Stored records:
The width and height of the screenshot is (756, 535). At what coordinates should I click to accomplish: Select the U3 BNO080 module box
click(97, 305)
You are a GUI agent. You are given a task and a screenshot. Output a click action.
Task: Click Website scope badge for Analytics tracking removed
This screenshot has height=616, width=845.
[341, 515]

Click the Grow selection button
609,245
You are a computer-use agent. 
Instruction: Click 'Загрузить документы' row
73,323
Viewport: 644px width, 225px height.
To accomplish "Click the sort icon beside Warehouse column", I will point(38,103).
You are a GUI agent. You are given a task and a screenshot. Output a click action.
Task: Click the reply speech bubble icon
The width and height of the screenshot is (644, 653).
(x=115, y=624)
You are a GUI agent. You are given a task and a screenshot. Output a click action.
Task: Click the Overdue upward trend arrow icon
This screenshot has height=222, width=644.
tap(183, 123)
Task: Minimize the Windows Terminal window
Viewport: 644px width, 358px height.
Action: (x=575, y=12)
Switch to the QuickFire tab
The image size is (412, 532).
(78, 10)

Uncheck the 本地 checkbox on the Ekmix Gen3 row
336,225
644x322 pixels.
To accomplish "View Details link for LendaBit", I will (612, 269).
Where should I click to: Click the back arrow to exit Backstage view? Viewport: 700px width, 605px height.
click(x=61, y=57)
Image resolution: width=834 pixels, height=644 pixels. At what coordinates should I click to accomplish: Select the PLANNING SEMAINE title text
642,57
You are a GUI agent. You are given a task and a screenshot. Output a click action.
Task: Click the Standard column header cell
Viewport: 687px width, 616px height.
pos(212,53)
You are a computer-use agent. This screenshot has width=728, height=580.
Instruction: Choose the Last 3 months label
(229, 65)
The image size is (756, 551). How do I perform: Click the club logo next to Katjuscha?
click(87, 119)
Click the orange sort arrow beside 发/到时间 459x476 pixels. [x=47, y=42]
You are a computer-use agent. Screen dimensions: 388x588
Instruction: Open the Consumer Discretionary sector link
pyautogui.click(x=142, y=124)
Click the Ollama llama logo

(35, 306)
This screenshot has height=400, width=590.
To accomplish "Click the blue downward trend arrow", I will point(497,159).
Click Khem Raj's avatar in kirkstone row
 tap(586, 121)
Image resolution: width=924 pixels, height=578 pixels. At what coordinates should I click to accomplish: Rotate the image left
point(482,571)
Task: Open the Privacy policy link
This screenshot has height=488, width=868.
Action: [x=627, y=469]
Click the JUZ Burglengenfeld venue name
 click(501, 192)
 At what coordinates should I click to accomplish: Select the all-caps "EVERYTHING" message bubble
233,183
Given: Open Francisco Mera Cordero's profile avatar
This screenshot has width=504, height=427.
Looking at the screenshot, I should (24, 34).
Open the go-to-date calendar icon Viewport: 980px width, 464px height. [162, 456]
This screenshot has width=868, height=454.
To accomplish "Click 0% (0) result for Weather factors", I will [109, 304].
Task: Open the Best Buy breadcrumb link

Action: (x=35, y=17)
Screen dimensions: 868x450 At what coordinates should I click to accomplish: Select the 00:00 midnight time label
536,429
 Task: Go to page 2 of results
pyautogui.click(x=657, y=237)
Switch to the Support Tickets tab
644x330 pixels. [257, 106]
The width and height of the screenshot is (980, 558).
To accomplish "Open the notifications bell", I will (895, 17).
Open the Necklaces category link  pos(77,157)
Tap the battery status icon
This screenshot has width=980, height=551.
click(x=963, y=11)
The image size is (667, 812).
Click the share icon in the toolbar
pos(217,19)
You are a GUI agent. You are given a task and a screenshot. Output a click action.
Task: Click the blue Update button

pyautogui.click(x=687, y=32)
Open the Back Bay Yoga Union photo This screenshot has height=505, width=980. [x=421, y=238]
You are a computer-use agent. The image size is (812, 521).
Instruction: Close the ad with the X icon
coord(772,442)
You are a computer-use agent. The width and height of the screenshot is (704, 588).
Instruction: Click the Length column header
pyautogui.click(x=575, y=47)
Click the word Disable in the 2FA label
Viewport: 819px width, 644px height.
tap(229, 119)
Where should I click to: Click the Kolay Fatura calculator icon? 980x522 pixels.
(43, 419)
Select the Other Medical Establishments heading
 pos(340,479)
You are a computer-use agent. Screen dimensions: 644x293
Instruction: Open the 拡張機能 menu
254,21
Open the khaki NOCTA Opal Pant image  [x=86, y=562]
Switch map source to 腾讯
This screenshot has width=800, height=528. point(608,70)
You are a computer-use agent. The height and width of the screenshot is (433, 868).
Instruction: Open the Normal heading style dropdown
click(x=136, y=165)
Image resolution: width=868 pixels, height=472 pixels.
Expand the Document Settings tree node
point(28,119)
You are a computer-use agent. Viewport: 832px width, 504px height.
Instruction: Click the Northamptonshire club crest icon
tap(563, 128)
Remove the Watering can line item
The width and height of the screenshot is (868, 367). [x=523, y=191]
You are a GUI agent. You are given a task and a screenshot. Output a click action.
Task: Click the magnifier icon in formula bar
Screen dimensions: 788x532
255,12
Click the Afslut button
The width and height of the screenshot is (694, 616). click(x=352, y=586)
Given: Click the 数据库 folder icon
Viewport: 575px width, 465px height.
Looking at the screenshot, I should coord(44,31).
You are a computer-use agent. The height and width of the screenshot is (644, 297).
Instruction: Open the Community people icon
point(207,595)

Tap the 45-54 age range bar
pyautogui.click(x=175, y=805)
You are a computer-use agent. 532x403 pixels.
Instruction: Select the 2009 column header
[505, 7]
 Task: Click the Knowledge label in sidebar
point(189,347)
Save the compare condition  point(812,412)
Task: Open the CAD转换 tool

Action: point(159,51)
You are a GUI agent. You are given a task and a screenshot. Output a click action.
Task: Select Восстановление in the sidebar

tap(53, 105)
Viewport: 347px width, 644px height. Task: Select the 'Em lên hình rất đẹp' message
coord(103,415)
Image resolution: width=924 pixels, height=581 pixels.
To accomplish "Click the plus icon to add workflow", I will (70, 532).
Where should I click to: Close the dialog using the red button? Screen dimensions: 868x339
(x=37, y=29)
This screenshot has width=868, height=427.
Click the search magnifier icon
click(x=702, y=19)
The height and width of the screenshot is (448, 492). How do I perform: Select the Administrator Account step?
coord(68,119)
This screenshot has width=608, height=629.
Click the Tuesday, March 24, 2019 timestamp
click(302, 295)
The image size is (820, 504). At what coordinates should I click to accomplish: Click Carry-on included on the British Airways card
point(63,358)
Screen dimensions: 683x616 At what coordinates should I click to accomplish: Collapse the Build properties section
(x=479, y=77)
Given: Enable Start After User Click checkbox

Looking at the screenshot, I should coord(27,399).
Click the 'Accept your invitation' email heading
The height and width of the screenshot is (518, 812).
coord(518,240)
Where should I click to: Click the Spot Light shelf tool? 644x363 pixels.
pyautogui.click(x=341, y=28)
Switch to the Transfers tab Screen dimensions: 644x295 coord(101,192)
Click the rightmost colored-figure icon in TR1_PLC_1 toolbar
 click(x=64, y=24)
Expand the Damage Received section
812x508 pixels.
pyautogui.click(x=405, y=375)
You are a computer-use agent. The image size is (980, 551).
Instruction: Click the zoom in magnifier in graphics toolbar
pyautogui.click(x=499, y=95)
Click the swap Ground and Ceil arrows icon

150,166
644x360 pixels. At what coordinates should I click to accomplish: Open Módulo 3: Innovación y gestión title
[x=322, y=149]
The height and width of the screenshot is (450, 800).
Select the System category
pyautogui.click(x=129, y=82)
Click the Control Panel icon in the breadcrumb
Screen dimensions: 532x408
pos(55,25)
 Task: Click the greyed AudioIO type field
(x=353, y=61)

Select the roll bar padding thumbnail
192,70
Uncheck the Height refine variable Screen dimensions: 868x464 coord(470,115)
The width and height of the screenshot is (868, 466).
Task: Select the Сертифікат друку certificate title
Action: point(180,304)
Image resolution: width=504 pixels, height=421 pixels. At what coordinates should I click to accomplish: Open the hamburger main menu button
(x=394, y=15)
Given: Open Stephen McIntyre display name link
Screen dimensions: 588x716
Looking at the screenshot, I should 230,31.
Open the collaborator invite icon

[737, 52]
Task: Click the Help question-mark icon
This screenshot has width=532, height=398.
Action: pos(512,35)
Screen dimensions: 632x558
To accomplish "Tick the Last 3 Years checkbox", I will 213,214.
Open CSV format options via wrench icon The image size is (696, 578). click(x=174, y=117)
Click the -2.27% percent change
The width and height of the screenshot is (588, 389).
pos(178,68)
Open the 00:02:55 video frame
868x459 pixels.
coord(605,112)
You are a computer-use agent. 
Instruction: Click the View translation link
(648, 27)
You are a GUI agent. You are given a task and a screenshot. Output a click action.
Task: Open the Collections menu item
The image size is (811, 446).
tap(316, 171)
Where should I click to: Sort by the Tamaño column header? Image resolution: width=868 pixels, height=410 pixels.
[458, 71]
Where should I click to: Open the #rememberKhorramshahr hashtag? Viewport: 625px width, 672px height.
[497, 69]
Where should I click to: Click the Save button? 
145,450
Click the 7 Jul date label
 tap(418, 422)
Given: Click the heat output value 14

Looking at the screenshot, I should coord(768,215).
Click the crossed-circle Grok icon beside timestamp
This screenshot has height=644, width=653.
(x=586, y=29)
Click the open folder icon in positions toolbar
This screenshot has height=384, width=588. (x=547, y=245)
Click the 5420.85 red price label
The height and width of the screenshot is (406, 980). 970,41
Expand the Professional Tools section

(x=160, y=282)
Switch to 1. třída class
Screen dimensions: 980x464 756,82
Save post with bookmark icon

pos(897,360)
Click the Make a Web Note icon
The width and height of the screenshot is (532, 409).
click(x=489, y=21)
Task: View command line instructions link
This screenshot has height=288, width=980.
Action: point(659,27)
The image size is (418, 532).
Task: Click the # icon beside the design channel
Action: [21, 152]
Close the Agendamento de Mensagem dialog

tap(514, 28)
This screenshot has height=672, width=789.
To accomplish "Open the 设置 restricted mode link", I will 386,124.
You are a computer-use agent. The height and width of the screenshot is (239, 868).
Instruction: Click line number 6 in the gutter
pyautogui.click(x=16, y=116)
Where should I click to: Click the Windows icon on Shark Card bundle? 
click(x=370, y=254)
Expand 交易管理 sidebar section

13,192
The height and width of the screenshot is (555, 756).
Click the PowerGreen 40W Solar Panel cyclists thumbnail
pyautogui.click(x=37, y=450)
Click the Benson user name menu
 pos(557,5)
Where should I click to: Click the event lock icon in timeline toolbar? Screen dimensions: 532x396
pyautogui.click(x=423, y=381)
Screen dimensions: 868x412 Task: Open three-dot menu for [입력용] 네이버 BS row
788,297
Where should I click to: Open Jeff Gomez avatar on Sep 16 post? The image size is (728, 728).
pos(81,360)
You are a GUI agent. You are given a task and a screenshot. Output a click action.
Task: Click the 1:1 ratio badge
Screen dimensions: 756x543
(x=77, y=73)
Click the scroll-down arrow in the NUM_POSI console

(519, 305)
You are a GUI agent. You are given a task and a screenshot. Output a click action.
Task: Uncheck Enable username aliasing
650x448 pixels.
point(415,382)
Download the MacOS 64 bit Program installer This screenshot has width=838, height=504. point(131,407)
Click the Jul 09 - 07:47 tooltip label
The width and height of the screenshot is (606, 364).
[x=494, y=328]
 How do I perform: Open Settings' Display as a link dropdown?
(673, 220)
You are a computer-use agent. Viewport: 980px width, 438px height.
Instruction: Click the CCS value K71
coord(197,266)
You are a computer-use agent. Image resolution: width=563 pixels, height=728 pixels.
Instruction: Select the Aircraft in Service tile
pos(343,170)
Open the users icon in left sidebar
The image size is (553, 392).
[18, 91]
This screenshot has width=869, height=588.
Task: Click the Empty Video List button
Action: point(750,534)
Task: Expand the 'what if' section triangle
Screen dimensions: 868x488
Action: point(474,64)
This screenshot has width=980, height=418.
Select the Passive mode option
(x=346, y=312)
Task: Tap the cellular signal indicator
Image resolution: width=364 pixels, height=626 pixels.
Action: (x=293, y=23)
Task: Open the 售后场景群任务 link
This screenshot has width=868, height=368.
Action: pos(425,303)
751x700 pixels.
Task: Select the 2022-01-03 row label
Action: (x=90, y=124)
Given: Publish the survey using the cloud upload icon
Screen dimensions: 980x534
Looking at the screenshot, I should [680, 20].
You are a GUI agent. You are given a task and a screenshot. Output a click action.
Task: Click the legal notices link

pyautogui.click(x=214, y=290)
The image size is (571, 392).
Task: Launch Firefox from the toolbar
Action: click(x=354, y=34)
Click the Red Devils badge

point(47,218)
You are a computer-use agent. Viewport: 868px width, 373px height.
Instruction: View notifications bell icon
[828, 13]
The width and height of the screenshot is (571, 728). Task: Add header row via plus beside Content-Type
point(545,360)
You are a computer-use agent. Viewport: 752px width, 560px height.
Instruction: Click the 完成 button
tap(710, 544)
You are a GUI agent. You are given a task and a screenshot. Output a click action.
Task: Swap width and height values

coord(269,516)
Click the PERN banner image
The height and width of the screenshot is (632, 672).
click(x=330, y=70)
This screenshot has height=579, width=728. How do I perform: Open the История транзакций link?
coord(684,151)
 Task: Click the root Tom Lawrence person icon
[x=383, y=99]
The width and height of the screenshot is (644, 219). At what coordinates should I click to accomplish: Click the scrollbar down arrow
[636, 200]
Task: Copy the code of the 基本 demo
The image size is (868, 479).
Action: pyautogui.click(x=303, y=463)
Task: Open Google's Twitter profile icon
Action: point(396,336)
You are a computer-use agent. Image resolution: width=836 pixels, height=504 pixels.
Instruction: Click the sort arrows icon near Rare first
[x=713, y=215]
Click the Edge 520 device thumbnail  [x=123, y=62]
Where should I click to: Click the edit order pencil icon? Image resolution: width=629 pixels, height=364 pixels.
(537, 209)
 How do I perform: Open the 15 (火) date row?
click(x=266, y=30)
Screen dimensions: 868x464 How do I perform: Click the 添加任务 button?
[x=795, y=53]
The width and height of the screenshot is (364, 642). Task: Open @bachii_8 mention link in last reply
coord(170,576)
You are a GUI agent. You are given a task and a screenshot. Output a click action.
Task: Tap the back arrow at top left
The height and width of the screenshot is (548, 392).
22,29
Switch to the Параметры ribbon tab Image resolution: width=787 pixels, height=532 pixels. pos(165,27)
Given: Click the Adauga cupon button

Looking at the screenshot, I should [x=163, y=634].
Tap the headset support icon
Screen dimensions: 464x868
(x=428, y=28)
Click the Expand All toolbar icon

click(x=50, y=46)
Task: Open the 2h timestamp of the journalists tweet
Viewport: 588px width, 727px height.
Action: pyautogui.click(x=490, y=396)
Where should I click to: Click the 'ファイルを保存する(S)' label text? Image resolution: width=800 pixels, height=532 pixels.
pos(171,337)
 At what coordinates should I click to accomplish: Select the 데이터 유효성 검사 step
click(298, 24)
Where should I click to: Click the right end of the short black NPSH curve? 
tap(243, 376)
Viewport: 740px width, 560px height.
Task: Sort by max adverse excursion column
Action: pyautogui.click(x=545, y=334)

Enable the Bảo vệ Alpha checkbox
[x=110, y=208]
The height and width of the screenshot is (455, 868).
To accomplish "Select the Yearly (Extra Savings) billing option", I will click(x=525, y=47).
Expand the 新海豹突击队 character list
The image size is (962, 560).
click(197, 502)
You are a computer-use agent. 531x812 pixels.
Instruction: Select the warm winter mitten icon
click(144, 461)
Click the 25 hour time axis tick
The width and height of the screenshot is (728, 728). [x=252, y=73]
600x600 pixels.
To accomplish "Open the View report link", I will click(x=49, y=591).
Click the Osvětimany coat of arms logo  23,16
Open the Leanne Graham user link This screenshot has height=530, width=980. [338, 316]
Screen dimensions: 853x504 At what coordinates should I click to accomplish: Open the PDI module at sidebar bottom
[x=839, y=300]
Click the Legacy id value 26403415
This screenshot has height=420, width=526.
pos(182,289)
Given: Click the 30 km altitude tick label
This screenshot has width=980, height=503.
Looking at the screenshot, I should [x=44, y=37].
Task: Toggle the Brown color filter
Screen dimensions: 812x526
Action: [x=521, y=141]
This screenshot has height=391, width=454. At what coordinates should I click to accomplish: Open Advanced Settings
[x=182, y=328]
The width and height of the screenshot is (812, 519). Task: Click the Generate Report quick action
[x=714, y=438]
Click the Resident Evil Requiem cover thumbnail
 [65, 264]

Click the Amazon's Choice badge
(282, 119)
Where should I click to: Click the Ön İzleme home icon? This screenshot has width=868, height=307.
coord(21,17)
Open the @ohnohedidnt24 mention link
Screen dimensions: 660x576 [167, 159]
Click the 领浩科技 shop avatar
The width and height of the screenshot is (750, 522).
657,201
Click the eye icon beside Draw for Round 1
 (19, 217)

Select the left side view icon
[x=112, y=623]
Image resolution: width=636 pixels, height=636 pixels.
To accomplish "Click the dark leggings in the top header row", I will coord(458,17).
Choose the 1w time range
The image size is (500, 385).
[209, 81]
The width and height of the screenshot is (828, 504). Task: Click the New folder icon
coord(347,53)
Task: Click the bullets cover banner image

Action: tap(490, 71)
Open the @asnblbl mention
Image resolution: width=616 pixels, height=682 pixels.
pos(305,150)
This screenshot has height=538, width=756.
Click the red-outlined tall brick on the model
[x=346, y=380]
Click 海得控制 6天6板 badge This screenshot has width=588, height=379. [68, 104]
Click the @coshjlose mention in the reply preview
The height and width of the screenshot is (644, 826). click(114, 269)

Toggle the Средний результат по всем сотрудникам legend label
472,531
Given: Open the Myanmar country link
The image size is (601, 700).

=== Exercise instructions ===
Set down, exactly as they stand above, the lines starting with the line with "Task: Select Восстановление in the sidebar" and going on through the line with "Switch to the Transfers", and no others.

=== Exercise output ===
Task: Select Восстановление in the sidebar

tap(53, 105)
Viewport: 347px width, 644px height. Task: Select the 'Em lên hình rất đẹp' message
coord(103,415)
Image resolution: width=924 pixels, height=581 pixels.
To accomplish "Click the plus icon to add workflow", I will (70, 532).
Where should I click to: Close the dialog using the red button? Screen dimensions: 868x339
(x=37, y=29)
This screenshot has width=868, height=427.
Click the search magnifier icon
click(x=702, y=19)
The height and width of the screenshot is (448, 492). How do I perform: Select the Administrator Account step?
coord(68,119)
This screenshot has width=608, height=629.
Click the Tuesday, March 24, 2019 timestamp
click(302, 295)
The image size is (820, 504). At what coordinates should I click to accomplish: Click Carry-on included on the British Airways card
point(63,358)
Screen dimensions: 683x616 At what coordinates should I click to accomplish: Collapse the Build properties section
(x=479, y=77)
Given: Enable Start After User Click checkbox

Looking at the screenshot, I should coord(27,399).
Click the 'Accept your invitation' email heading
The height and width of the screenshot is (518, 812).
coord(518,240)
Where should I click to: Click the Spot Light shelf tool? 644x363 pixels.
pyautogui.click(x=341, y=28)
Switch to the Transfers tab Screen dimensions: 644x295 coord(101,192)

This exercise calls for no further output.